Editing metadata¶
Creating meta from scratch¶
It is very easy to add new variable metadata to a DataSet
via add_meta()
which let’s you create all supported variable types. Each new variable needs at
least a name
, qtype
and label
. With this information a string
,
int
, float
or date
variable can be defined, e.g.:
>>> ds.add_meta(name='new_int', qtype='int', label='My new int variable')
>>> ds.meta('new_int')
int
new_int: My new int variable N/A
Using the categories
parameter we can create categorical variables of type
single
or delimited set
. We can provide the categories
in two
different ways:
>>> name, qtype, label = 'new_single', 'single', 'My new single variable'
Providing a list of category labels (codes will be enumerated starting
from 1
):
>>> cats = ['Category A', 'Category B', 'Category C']
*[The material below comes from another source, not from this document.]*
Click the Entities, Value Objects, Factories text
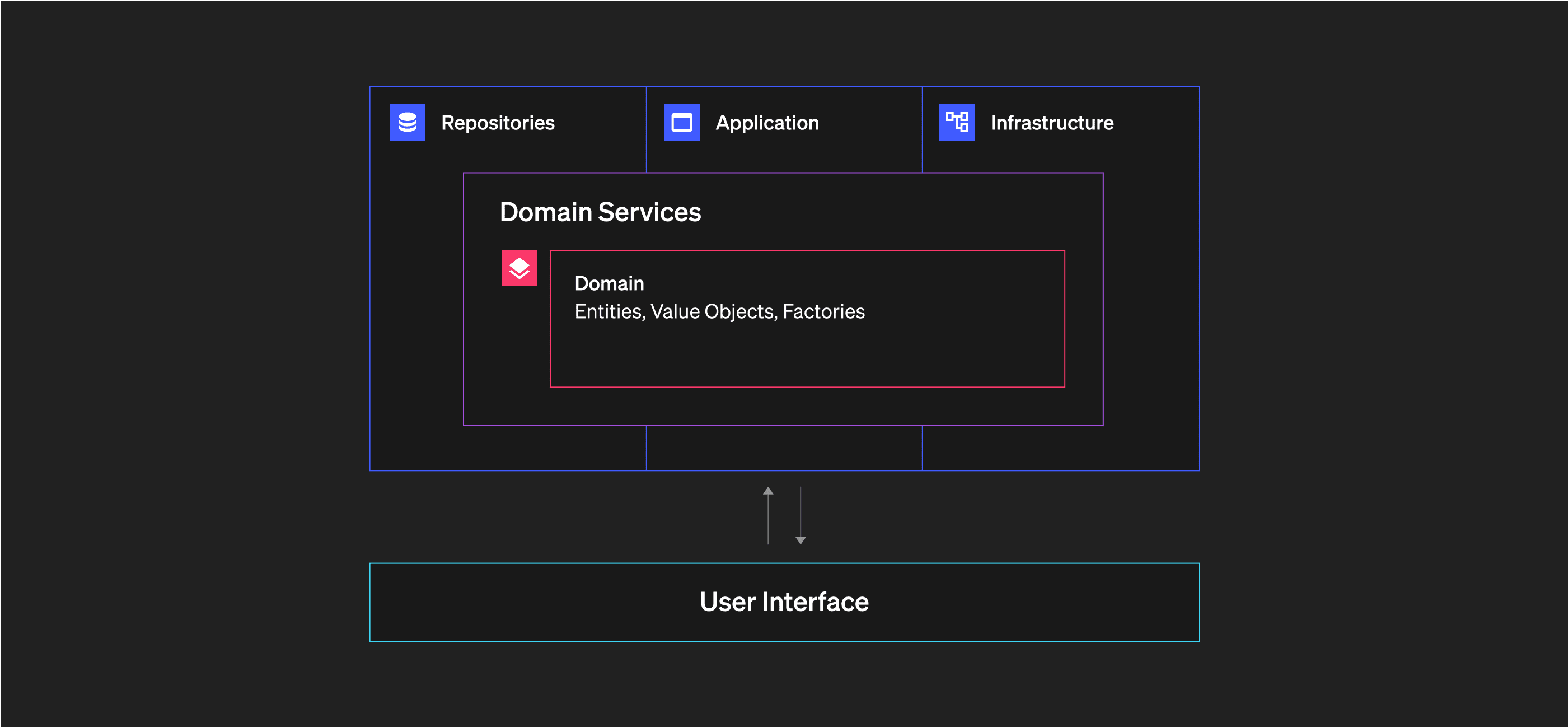The width and height of the screenshot is (1568, 727). click(x=719, y=312)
>>> ds.add_meta(name, qtype, label, categories=cats)
>>> ds.meta('new_single')
single codes texts missing
new_single: My new single variable
1 1 Category A None
2 2 Category B None
3 3 Category C None
Providing a list of tuples pairing codes and labels:
>>> cats = [(1, 'Category A'), (2, 'Category B'), (99, 'Category C')]
>>> ds.add_meta(name, qtype, label, categories=cats)
>>> ds.meta('new_single')
single codes texts missing
new_single: My new single variable
1 1 Category A None
2 2 Category B None
3 99 Category C None
Note
add_meta()
is preventing you from adding ill-formed or
inconsistent variable information, e.g. it is not possible to add categories
to an int
…
>>> ds.add_meta('new_int', 'int', 'My new int variable', cats)
ValueError: Numerical data of type int does not accept 'categories'.
…and you must provide categories
when trying to add categorical data:
>>> ds.add_meta(name, 'single', label, categories=None)
ValueError: Must provide 'categories' when requesting data of type single.
Similiar to the usage of the categories
argument, items
is controlling
the creation of an array
, i.e. specifying items
is automatically
preparing the 'masks'
and 'columns'
metadata. The qtype
argument
in this case always refers to the type of the corresponding 'columns'
.
>>> name, qtype, label = 'new_array', 'single', 'My new array variable'
>>> cats = ['Category A', 'Category B', 'Category C']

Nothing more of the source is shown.